**WHAT YOU SHOULD DO**
Reproduce every record below exactly as it appears.

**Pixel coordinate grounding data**
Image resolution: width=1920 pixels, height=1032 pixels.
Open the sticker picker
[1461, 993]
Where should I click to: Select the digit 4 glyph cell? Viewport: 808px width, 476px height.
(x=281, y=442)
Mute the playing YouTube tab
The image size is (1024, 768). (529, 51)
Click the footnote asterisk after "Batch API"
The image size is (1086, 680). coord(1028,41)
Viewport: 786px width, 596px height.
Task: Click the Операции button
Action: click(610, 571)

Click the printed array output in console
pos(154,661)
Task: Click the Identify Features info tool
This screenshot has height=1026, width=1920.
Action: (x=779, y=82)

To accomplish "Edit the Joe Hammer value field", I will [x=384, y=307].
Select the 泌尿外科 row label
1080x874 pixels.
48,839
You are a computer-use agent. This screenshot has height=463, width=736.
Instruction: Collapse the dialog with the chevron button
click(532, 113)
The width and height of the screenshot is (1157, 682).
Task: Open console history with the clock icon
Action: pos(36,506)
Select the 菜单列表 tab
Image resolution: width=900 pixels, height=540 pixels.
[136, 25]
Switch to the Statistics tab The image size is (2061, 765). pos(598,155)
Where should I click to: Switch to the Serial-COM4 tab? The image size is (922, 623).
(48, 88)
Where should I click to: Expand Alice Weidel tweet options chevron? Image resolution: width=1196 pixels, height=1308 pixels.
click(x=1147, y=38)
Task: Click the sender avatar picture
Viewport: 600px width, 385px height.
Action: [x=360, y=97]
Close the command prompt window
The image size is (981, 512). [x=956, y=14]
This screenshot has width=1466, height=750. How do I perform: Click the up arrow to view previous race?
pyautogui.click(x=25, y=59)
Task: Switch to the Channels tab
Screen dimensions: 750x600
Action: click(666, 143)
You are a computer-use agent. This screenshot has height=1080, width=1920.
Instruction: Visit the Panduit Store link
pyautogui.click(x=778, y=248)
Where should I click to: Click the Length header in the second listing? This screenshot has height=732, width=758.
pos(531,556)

**RESULT OF THE EXERCISE**
Image resolution: width=1920 pixels, height=1032 pixels.
Open the sticker picker
[1461, 993]
Where should I click to: Select the digit 4 glyph cell? Viewport: 808px width, 476px height.
(x=281, y=442)
Mute the playing YouTube tab
The image size is (1024, 768). (529, 51)
Click the footnote asterisk after "Batch API"
The image size is (1086, 680). coord(1028,41)
Viewport: 786px width, 596px height.
Task: Click the Операции button
Action: click(610, 571)

Click the printed array output in console
pos(154,661)
Task: Click the Identify Features info tool
This screenshot has height=1026, width=1920.
Action: (x=779, y=82)

To accomplish "Edit the Joe Hammer value field", I will [x=384, y=307].
Select the 泌尿外科 row label
1080x874 pixels.
48,839
You are a computer-use agent. This screenshot has height=463, width=736.
Instruction: Collapse the dialog with the chevron button
click(532, 113)
The width and height of the screenshot is (1157, 682).
Task: Open console history with the clock icon
Action: pos(36,506)
Select the 菜单列表 tab
Image resolution: width=900 pixels, height=540 pixels.
[136, 25]
Switch to the Statistics tab The image size is (2061, 765). pos(598,155)
Where should I click to: Switch to the Serial-COM4 tab? The image size is (922, 623).
(48, 88)
Where should I click to: Expand Alice Weidel tweet options chevron? Image resolution: width=1196 pixels, height=1308 pixels.
click(x=1147, y=38)
Task: Click the sender avatar picture
Viewport: 600px width, 385px height.
Action: [x=360, y=97]
Close the command prompt window
The image size is (981, 512). [x=956, y=14]
This screenshot has width=1466, height=750. How do I perform: Click the up arrow to view previous race?
pyautogui.click(x=25, y=59)
Task: Switch to the Channels tab
Screen dimensions: 750x600
Action: click(666, 143)
You are a computer-use agent. This screenshot has height=1080, width=1920.
Instruction: Visit the Panduit Store link
pyautogui.click(x=778, y=248)
Where should I click to: Click the Length header in the second listing? This screenshot has height=732, width=758.
pos(531,556)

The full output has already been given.